Data entries:
+ + + + +

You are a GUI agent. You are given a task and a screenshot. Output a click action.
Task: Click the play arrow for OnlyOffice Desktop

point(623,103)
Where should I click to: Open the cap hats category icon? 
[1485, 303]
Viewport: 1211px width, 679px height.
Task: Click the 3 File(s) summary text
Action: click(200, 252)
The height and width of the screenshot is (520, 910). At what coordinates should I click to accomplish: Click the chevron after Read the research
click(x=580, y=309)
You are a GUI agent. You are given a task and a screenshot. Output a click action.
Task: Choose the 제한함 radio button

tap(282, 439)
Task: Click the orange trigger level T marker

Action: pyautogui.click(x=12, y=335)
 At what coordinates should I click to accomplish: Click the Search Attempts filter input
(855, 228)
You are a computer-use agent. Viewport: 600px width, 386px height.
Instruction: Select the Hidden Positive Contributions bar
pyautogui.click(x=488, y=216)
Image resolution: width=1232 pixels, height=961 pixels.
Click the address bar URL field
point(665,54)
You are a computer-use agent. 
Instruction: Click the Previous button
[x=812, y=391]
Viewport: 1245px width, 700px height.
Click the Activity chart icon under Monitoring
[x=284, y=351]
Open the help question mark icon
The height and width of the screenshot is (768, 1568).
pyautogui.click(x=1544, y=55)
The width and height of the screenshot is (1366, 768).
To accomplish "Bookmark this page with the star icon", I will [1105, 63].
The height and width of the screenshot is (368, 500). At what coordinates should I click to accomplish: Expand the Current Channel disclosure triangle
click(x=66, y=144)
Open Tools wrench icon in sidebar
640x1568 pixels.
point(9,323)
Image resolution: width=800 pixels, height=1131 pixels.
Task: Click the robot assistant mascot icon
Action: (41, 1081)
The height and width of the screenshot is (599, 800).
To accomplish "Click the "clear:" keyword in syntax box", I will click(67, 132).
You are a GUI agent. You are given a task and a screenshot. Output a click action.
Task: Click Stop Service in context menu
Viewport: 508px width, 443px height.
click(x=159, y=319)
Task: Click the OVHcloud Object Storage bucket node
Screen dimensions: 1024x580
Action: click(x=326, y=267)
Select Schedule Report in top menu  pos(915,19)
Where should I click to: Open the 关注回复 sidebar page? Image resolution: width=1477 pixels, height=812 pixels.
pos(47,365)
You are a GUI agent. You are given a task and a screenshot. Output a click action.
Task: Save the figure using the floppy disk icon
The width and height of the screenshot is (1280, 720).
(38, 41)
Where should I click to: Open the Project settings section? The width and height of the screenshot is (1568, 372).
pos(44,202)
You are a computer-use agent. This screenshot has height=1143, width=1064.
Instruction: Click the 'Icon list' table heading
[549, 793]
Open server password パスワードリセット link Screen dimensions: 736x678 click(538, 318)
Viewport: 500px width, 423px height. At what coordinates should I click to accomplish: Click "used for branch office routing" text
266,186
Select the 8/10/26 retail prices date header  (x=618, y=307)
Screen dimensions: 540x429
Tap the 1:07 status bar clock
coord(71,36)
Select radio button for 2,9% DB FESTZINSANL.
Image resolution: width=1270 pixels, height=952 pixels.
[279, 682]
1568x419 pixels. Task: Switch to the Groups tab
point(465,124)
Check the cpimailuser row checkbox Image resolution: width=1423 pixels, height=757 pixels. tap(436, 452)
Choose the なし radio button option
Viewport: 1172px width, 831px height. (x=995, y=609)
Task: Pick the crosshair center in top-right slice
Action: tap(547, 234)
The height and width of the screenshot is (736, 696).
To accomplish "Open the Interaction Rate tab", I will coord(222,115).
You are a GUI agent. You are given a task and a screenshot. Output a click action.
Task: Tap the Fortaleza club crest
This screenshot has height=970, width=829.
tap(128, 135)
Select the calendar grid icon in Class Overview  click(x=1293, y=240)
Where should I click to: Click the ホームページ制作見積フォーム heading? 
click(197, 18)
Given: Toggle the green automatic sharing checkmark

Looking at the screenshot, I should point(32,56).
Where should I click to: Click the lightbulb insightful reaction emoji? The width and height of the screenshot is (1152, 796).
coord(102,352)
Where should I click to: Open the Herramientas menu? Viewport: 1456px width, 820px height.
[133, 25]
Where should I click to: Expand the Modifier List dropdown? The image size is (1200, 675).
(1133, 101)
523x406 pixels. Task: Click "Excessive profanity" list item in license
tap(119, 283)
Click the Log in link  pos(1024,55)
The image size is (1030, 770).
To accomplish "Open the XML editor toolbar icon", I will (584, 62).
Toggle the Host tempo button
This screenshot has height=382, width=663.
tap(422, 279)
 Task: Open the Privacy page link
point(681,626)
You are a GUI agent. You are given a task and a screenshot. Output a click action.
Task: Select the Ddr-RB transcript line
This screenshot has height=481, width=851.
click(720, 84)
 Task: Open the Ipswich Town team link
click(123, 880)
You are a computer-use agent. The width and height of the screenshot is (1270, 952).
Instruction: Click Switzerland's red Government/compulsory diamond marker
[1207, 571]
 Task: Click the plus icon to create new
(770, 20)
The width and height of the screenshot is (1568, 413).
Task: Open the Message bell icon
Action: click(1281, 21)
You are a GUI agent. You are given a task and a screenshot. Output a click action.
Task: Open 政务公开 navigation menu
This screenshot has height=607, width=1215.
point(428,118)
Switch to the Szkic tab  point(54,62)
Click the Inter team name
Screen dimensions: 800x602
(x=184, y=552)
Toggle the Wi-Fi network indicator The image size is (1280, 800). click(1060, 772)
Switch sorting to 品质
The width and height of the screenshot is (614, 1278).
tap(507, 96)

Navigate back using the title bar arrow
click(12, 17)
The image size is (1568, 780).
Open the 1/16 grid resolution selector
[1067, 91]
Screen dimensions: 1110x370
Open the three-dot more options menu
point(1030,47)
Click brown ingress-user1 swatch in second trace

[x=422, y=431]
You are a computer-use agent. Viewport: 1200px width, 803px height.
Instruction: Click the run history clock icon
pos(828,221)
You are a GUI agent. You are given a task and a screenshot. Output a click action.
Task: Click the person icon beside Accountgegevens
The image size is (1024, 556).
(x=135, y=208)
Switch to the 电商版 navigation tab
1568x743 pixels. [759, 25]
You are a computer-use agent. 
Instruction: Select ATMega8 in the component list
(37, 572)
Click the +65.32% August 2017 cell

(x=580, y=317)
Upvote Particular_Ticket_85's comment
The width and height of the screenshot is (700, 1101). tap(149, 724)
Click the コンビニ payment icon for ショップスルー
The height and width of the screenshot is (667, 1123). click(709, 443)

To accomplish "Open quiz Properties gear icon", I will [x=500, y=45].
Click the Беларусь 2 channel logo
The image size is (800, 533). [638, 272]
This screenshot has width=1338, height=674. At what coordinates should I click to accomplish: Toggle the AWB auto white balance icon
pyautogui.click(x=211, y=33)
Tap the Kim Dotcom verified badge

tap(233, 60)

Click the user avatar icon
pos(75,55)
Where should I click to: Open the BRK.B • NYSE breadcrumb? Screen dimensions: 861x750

+ + + + +

> [REQUIRED WORK]: Go line by line through the data above and count those holding "computer"; report the number alone.

> [OUTPUT FOR THIS EXERCISE]: 6